The loan book has maintained its growth trajectory and has increased by 17% to ₹ 5.09 lakh crore as against ₹ 4.35 lakh crores as at 31st March 2023. Signifying improving asset quality, the net credit-impaired assets as at 31st March 2024 have reduced to 0.86% from 1.01% as at 31st March 2023 with Provision Coverage Ratio of 68.45% on NPA assets, as at 31st March 2024.

 

Indicating the ample opportunity to support the future growth, the Capital Adequacy Ratio (CRAR) of the Company stands at a comfortable 25.82% as at 31st March 2024.

 

Continuing with the tradition to reward its shareholders, the Board of Directors of the Company has declared the final dividend of ₹ 5 per equity share (on face value of ₹ 10/- each) and the total dividend for FY 2023-24 is ₹ 16 per equity share.


About REC Limited - 


REC is a 'Maharatna' company under the administrative control of the Ministry of Power, Government of India, and is registered with RBI as Non-Banking Finance Company (NBFC), Public Financial Institution (PFI) and Infrastructure Financing Company (IFC). REC is financing the entire Power-Infrastructure sector comprising Generation, Transmission, Distribution, Renewable Energy and new technologies like Electric Vehicles, Battery Storage, Pump Storage projects, Green Hydrogen, Green Ammonia projects etc. More recently REC Limited has also diversified into the Non-Power Infrastructure sector comprising Roads & Expressways, Metro Rail, Airports, IT Communication, Social and Commercial Infrastructure (Educational Institution, Hospitals), Ports and Electro-Mechanical (E&M) works in respect of various other sectors like Steel, Refinery, etc. REC Limited provides loans of various maturities to State, Central and Private Companies for creation of infrastructure assets in the country.

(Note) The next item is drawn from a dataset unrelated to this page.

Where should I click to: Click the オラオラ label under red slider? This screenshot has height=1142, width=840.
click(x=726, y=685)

REC Limited continues to play a key strategic role in the flagship schemes of the Government for the power sector and has been nodal agency for Pradhan Mantri Sahaj Bijli Har Ghar Yojana (SAUBHAGAYA), Deen Dayal Upadhaya Gram Jyoti Yojana (DDUGJY), National Electricity Fund (NEF) Scheme which resulted in strengthening of last mile distribution system, 100% village electrification and household electrification in the country. REC has also been made the nodal agency for certain States and Union Territories for the Revamped Distribution Sector Scheme (RDSS). REC has also been given the responsibility of PM Surya Ghar Muft Bijli Yojna from Central Government. The loan book of REC stands at ₹ 5.09 lakh crore and Net Worth at Rs. ₹ 68,783 crorescrores as on 31 March, 2024.